» Data
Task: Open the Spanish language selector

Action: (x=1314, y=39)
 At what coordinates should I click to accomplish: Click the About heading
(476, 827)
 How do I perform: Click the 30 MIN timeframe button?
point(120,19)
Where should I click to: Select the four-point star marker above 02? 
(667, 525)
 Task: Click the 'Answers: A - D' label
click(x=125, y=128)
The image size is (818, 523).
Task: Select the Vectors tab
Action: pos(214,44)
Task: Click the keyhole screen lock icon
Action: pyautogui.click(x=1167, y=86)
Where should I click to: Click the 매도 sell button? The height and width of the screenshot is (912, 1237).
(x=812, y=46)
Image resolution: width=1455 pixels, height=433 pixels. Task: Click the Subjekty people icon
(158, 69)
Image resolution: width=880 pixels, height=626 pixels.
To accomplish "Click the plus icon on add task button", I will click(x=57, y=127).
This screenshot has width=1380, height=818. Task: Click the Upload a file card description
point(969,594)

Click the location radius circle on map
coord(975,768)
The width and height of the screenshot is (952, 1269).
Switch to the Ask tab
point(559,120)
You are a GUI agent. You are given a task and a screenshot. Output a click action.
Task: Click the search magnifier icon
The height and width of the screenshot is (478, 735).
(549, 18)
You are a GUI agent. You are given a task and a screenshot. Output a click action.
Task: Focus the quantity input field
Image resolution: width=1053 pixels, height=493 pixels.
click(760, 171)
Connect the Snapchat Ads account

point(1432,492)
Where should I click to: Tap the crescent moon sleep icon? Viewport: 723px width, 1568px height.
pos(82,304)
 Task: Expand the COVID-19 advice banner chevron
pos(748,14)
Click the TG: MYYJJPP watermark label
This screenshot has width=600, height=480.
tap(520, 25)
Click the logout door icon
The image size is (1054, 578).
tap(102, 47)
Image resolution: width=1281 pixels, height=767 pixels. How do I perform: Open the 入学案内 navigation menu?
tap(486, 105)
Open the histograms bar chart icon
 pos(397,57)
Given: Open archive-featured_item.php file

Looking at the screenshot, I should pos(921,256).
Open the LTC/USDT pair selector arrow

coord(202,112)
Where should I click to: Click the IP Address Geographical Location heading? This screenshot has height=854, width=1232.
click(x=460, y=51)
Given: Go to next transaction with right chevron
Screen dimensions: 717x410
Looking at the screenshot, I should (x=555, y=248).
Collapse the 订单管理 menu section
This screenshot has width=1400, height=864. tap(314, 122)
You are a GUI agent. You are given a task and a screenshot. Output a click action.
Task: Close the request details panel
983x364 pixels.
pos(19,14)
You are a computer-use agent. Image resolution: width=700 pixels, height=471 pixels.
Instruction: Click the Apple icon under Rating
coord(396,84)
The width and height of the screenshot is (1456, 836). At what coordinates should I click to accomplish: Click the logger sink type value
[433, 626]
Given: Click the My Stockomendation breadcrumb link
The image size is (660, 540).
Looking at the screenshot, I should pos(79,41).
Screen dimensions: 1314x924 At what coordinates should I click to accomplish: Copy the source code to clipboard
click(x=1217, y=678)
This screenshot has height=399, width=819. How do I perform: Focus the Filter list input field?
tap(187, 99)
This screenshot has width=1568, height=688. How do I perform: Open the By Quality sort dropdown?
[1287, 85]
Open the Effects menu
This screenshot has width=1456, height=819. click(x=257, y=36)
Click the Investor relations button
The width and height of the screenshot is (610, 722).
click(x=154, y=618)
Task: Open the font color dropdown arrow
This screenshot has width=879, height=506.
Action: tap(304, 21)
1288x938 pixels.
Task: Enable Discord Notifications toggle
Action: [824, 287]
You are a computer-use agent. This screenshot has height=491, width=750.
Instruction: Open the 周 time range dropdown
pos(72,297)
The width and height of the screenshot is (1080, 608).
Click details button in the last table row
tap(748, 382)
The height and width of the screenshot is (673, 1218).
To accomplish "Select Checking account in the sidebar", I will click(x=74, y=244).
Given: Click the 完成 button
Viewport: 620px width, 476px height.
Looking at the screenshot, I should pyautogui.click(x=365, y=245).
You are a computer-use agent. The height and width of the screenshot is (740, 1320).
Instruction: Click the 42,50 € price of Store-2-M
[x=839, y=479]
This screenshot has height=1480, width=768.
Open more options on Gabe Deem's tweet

» What you will do
The answer must reproduce every record exactly.

» Output of the task
Task: Open the Spanish language selector

Action: (x=1314, y=39)
 At what coordinates should I click to accomplish: Click the About heading
(476, 827)
 How do I perform: Click the 30 MIN timeframe button?
point(120,19)
Where should I click to: Select the four-point star marker above 02? 
(667, 525)
 Task: Click the 'Answers: A - D' label
click(x=125, y=128)
The image size is (818, 523).
Task: Select the Vectors tab
Action: pos(214,44)
Task: Click the keyhole screen lock icon
Action: pyautogui.click(x=1167, y=86)
Where should I click to: Click the 매도 sell button? The height and width of the screenshot is (912, 1237).
(x=812, y=46)
Image resolution: width=1455 pixels, height=433 pixels. Task: Click the Subjekty people icon
(158, 69)
Image resolution: width=880 pixels, height=626 pixels.
To accomplish "Click the plus icon on add task button", I will click(x=57, y=127).
This screenshot has width=1380, height=818. Task: Click the Upload a file card description
point(969,594)

Click the location radius circle on map
coord(975,768)
The width and height of the screenshot is (952, 1269).
Switch to the Ask tab
point(559,120)
You are a GUI agent. You are given a task and a screenshot. Output a click action.
Task: Click the search magnifier icon
The height and width of the screenshot is (478, 735).
(549, 18)
You are a GUI agent. You are given a task and a screenshot. Output a click action.
Task: Focus the quantity input field
Image resolution: width=1053 pixels, height=493 pixels.
click(760, 171)
Connect the Snapchat Ads account

point(1432,492)
Where should I click to: Tap the crescent moon sleep icon? Viewport: 723px width, 1568px height.
pos(82,304)
 Task: Expand the COVID-19 advice banner chevron
pos(748,14)
Click the TG: MYYJJPP watermark label
This screenshot has width=600, height=480.
tap(520, 25)
Click the logout door icon
The image size is (1054, 578).
tap(102, 47)
Image resolution: width=1281 pixels, height=767 pixels. How do I perform: Open the 入学案内 navigation menu?
tap(486, 105)
Open the histograms bar chart icon
 pos(397,57)
Given: Open archive-featured_item.php file

Looking at the screenshot, I should pos(921,256).
Open the LTC/USDT pair selector arrow

coord(202,112)
Where should I click to: Click the IP Address Geographical Location heading? This screenshot has height=854, width=1232.
click(x=460, y=51)
Given: Go to next transaction with right chevron
Screen dimensions: 717x410
Looking at the screenshot, I should (x=555, y=248).
Collapse the 订单管理 menu section
This screenshot has width=1400, height=864. tap(314, 122)
You are a GUI agent. You are given a task and a screenshot. Output a click action.
Task: Close the request details panel
983x364 pixels.
pos(19,14)
You are a computer-use agent. Image resolution: width=700 pixels, height=471 pixels.
Instruction: Click the Apple icon under Rating
coord(396,84)
The width and height of the screenshot is (1456, 836). At what coordinates should I click to accomplish: Click the logger sink type value
[433, 626]
Given: Click the My Stockomendation breadcrumb link
The image size is (660, 540).
Looking at the screenshot, I should pos(79,41).
Screen dimensions: 1314x924 At what coordinates should I click to accomplish: Copy the source code to clipboard
click(x=1217, y=678)
This screenshot has height=399, width=819. How do I perform: Focus the Filter list input field?
tap(187, 99)
This screenshot has width=1568, height=688. How do I perform: Open the By Quality sort dropdown?
[1287, 85]
Open the Effects menu
This screenshot has width=1456, height=819. click(x=257, y=36)
Click the Investor relations button
The width and height of the screenshot is (610, 722).
click(x=154, y=618)
Task: Open the font color dropdown arrow
This screenshot has width=879, height=506.
Action: tap(304, 21)
1288x938 pixels.
Task: Enable Discord Notifications toggle
Action: [824, 287]
You are a computer-use agent. This screenshot has height=491, width=750.
Instruction: Open the 周 time range dropdown
pos(72,297)
The width and height of the screenshot is (1080, 608).
Click details button in the last table row
tap(748, 382)
The height and width of the screenshot is (673, 1218).
To accomplish "Select Checking account in the sidebar", I will click(x=74, y=244).
Given: Click the 完成 button
Viewport: 620px width, 476px height.
Looking at the screenshot, I should pyautogui.click(x=365, y=245).
You are a computer-use agent. The height and width of the screenshot is (740, 1320).
Instruction: Click the 42,50 € price of Store-2-M
[x=839, y=479]
This screenshot has height=1480, width=768.
Open more options on Gabe Deem's tweet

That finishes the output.